*Excerpt*:
^^^^
Modelling the Present Global Terrestrial Climatic Response Due to a Chicxulub-Type Asteroid Impact

Atmosphere 2020, 11(7), 747; https://doi.org/10.3390/atmos11070747
by Víctor M. Mendoza 1, Blanca Mendoza 2,*, René Garduño 1 and Marni Pazos 1
Reviewer 1: Anonymous
Reviewer 2: Anonymous
Reviewer 3: Anonymous
Atmosphere 2020, 11(7), 747; https://doi.org/10.3390/atmos11070747
Submission received: 6 May 2020 / Revised: 2 July 2020 / Accepted: 10 July 2020 / Published: 14 July 2020
(This article belongs to the Section Climatology)

Round 1

Reviewer 1 Report

The authors have improved the manuscript compared to the previous version by adding more proper references and also by discussing their results better in the light of previous work. It is still not entirely clear what is novel in their work compared to other published work on the topic.

I still disagree with their statement that "The impact of Chicxulub-like asteroid events occurs on average between ~27 to 200 Myr" - there is no such precision, and they just quote one (of many) models. The proper way to say this is that impacts of that magnitude occur on average every few tens to few hundreds of millions of years". Not much more can be said.

Where the authors have failed miserably, however, is that they did not improve the language quality of the manuscript. They claim, in their reply, that "A native English speaking colleague found the paper quit understandable.". Even this sentence contains an error - the word should be "quite" not "quit". And it's a difference to understand something, versus being written in grammatically proper English, and without so many typographic errors.

A few (or many) examples:

line 34: "...water vapour plums..." - a plum is a fruit!!!!

line 40: This object, known as Chicxulub, of ~11 of diameter [15] - two errors in these few words: the object had no name, the CRATER it created is now called Chicxulub, and after 11 the units (km) are missing (aside from the fact that nobody says it was exactly 11 km in diameter - the usual value given is "about 10 km in diameter", with a large uncertainty.
^^^^
Position data for words and items:
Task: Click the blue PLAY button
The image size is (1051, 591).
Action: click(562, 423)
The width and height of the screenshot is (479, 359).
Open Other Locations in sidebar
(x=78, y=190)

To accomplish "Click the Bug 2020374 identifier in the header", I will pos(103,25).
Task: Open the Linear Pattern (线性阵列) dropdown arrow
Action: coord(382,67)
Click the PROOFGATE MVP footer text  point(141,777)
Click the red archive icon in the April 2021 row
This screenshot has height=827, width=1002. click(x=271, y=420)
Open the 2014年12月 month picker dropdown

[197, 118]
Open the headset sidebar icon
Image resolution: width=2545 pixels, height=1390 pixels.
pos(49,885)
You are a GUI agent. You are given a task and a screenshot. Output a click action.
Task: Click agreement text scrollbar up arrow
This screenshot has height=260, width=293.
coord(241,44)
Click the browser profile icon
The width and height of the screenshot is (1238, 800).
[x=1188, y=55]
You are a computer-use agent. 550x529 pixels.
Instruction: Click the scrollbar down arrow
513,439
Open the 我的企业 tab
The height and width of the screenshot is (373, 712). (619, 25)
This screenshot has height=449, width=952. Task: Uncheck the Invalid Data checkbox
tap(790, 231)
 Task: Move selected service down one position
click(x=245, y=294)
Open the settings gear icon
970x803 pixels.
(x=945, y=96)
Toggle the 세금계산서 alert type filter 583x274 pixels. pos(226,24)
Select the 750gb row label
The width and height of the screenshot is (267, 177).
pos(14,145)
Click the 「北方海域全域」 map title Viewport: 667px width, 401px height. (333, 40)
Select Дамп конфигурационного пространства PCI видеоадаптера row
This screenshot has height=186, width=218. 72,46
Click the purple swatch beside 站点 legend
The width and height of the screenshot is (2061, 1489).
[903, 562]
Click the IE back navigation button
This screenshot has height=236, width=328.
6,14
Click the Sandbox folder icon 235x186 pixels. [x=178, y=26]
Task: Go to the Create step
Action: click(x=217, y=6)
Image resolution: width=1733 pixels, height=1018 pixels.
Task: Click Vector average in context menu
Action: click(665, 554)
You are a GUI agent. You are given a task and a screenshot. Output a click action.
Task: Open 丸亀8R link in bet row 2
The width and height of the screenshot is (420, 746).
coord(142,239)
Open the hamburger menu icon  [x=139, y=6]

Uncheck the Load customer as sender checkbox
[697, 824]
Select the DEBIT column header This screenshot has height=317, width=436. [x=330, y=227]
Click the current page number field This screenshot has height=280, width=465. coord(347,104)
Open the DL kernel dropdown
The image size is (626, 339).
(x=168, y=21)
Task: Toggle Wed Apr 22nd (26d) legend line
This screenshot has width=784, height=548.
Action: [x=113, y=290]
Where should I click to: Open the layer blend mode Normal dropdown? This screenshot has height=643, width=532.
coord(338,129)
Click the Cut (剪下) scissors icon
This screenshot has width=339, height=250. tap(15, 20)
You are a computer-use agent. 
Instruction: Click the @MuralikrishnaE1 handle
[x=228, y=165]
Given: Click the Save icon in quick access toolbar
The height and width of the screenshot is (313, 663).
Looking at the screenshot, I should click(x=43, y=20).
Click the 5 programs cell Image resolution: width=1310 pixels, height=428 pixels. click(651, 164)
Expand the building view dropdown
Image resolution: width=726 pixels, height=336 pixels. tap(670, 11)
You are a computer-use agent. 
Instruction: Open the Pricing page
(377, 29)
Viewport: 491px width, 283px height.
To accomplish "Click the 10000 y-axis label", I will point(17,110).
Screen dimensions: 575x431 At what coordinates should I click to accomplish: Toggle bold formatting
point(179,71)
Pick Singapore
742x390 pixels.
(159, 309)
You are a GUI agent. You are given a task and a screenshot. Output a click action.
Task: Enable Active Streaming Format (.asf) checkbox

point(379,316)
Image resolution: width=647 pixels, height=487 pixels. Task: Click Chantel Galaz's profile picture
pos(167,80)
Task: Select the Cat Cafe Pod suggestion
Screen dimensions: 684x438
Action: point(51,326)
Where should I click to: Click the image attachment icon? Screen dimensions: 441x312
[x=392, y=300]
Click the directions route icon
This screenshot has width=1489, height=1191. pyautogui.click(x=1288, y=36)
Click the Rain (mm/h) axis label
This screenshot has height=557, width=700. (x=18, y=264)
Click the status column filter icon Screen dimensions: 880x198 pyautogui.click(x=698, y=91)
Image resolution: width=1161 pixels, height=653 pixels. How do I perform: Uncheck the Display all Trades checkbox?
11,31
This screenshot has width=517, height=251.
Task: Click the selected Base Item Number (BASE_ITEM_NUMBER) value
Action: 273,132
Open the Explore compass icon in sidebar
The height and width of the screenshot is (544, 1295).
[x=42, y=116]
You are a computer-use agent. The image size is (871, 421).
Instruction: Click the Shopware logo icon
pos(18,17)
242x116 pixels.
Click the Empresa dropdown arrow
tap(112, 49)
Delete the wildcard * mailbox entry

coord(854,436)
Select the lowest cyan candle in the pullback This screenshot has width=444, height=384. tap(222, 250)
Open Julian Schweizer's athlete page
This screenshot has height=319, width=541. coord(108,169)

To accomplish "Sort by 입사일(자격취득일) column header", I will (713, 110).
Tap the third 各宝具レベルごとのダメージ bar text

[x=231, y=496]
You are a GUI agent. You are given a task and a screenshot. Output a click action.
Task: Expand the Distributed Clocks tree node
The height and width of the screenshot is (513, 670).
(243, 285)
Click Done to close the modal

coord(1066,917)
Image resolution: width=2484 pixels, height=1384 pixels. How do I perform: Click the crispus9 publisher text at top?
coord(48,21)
^^^^
Using the Chicxulub review excerpt, answer each question briefly.
(a) On what date was the submission received?
(b) Which word does Reviewer 1 say should have been used instead of "quit"?
(c) What diameter does the reviewer say is usually given for the impacting object?
The records are not required for any of the work here.

(a) 6 May 2020
(b) "quite"
(c) About 10 km